Sam always gets some worms in Liquid Sunshine stuff from the vet (which works WONDERS) and a cuddle right before we go to bed. Two nights ago he was sitting looking at me and the hubby then suddenly settled down and feel asleep.

The pic is dark and "green light" because we didn't want to disturb him too much but it was just sooooooo sweet. I love my hedgie...


----------



## Mew (Feb 4, 2011)

Aww, he looks like a sweetheart.


----------



## schmelderz (Jul 7, 2010)

That is so sweet!
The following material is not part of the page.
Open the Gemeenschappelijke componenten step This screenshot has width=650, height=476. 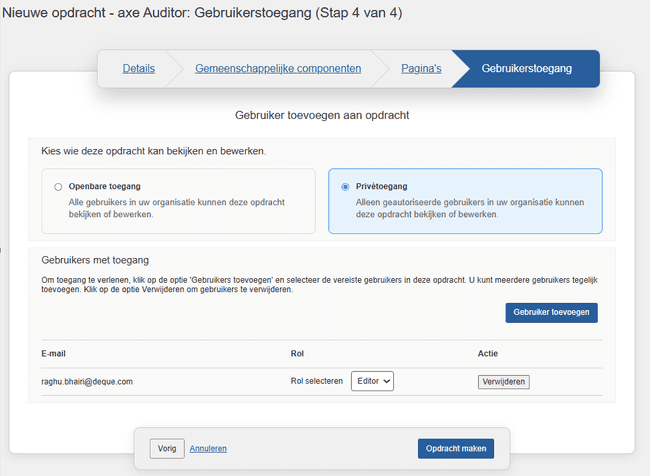click(x=277, y=69)
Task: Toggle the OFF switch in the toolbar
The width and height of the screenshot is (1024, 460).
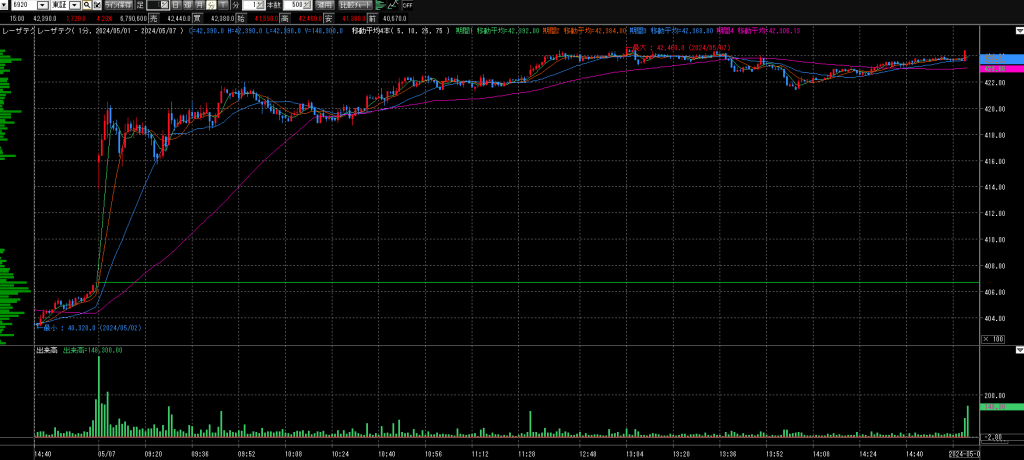Action: pyautogui.click(x=408, y=5)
I wish my hedgie would do that!


----------



## PJM (May 7, 2010)

What a cute, sweet hedgie he is.


----------



## hercsmom (Jul 6, 2010)

Sam is so precious...look at that face!


----------



## susanaproenca (Aug 14, 2010)

Aww what a sweet little guy!


----------



## Galvon (Sep 20, 2010)

*looks at picture of hedgie who enjoys cuddles*
*looks at Sandslash*
*looks back at picture*

*siiiiigh* :|


----------



## cynthb (Aug 28, 2008)

Awwww what a sweetheart


----------



## ehanton (Aug 13, 2009)

SO cute! Looks like you have a snuggler there


----------



## beehivehedgie (Feb 13, 2011)

That is awesome!  Very cute


----------



## Bee (Feb 7, 2011)

he looks so sweet and so cozy!


----------